Our 2019 Swammy award winner for African Coach of the Year, Rocco Meiring, has been facing his share of training difficulties over the course of the coronavirus pandemic.
Based at Tuks Swimming Club out of Pretoria, South Africa, Meiring has both Commonwealth Games gold medalist Tatjana Schoenmaker and Kaylene Corbett among his tutelage.
Schoenmaker took silver in the 200m breast at the 2019 World Championships, becoming the first-ever South African woman to medal at a LC World Champs. Corbett also had a successful 2019, finishing 8th in teh200m breast in Gwangju.
Since then, as with the rest of the world, Meiring and company are immersed in the current coronavirus pandemic, a state with has upended swimming and overall sport competition as we know it. It culminated with a delay in the 2020 Olympic Games to next year, resetting journeys of Olympic hopefuls everywhere.
Team South Africa reports that Corbett, an Olympic qualifier in the 200m breast, has injured her hips and news while engaging in dryland exercises during the quarantine. As for Schoenmaker, the New York Breaker star is experiencing some difficulties with motivation, not having the ability to get wet during the lockdown.
“Since 2017 the most extended break Tatjana ever took from training was 14 days. It has now been 56 days in which I could not really coach her,” the coach says Schoenmaker.
“You don’t need to be a rocket scientist to realize it is going to have a severe impact on her performance. I don’t even want to contemplate what will happen if another four to six weeks elapse before she is allowed to swim.” (Team South Africa)

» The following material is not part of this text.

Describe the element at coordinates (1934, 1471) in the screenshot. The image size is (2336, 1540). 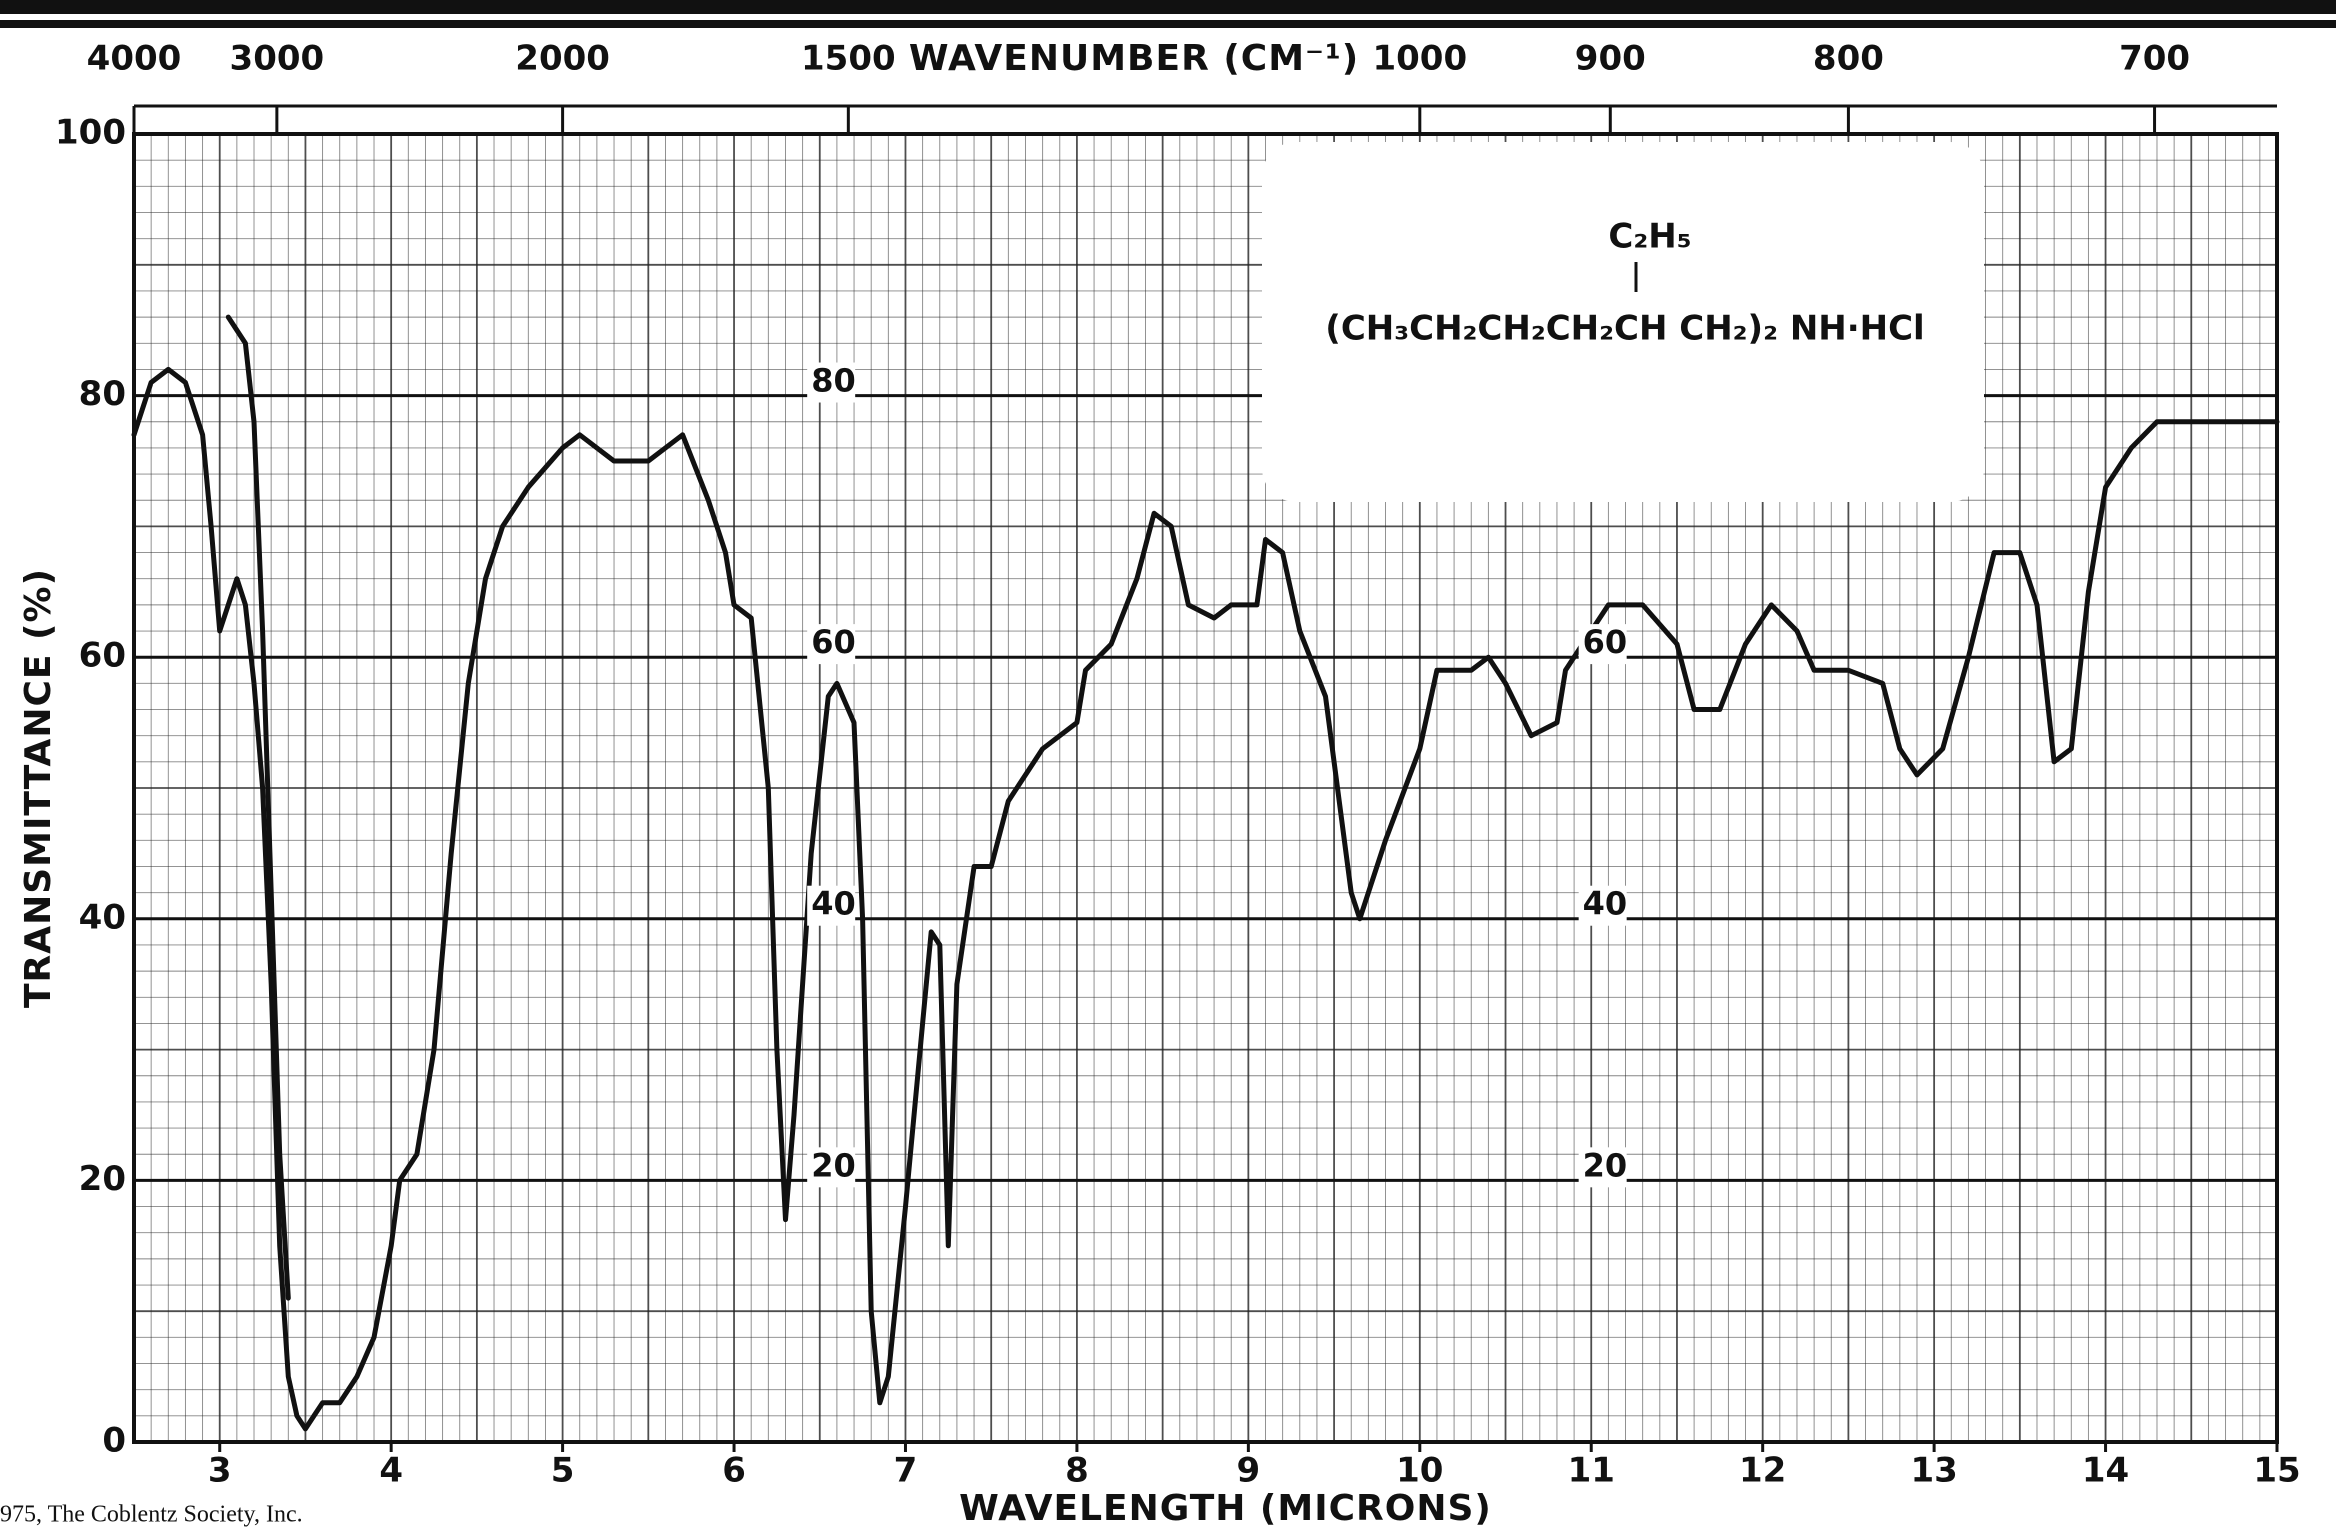
I see `x-tick-label: 13` at that location.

He continued, “Swimmers are the only athletes who can’t train on land. It took Kaylene Corbett two years of huge sacrifices and long hard hours in the pool to qualify for the Tokyo Olympics. After she had done, so she was super motivated to be at her best. It is that dedication that led to her getting injured. When the lockdown started, she continued to give 100 percent when training. But it was on land. She ended up paying for it.

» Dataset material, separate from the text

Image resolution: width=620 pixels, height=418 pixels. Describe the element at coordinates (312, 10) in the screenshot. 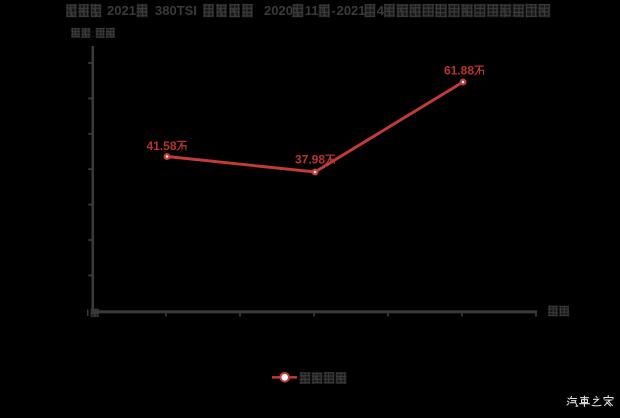

I see `svg-text: 11` at that location.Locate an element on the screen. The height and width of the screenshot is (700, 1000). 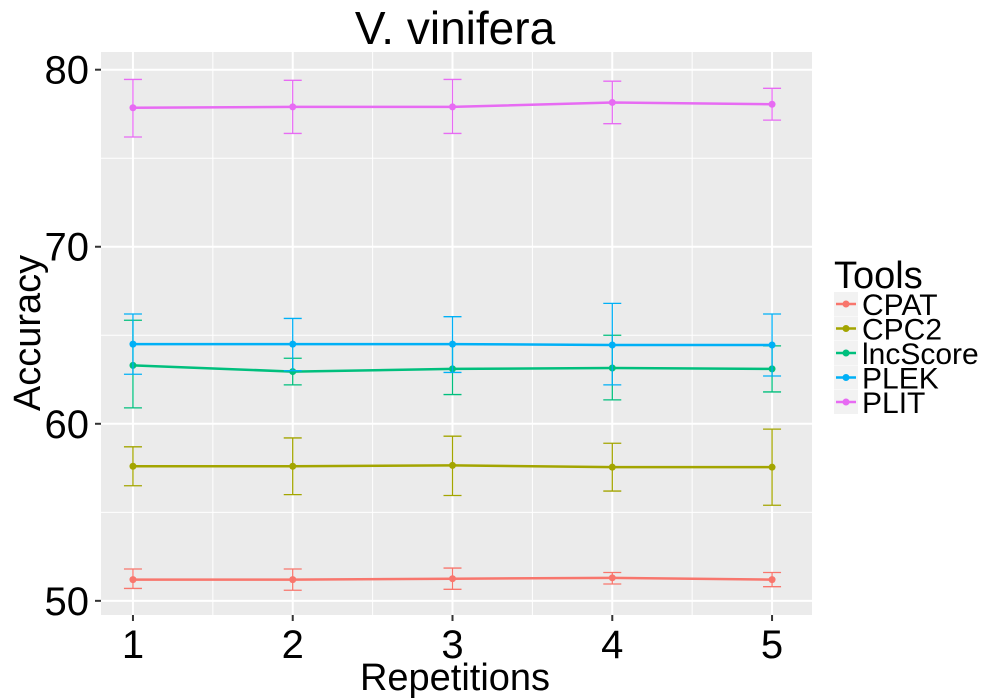
legend-item-plit: PLIT is located at coordinates (880, 404).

“It is going to take time for her to fully recover and regain confidence in her body’s abilities. The reality is that no breaststroke swimmer who wants to perform at the highest level can afford knee or hip injuries.”

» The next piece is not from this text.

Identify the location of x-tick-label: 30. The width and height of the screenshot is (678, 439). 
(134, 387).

Meiring supports national swimming coach Graham Hill‘s call to have elite swimmers be able to return to pool training, saying, “We ask our top athletes to bleed for us in battle, sacrifice their youth to prepare for years to represent us and inspire us, under extreme pressure … exposed for the whole nation to judge. That is why now we need to be bold, brave and daring for our athletes, not desert them, and leave them in a hole that they cannot climb out on their own.’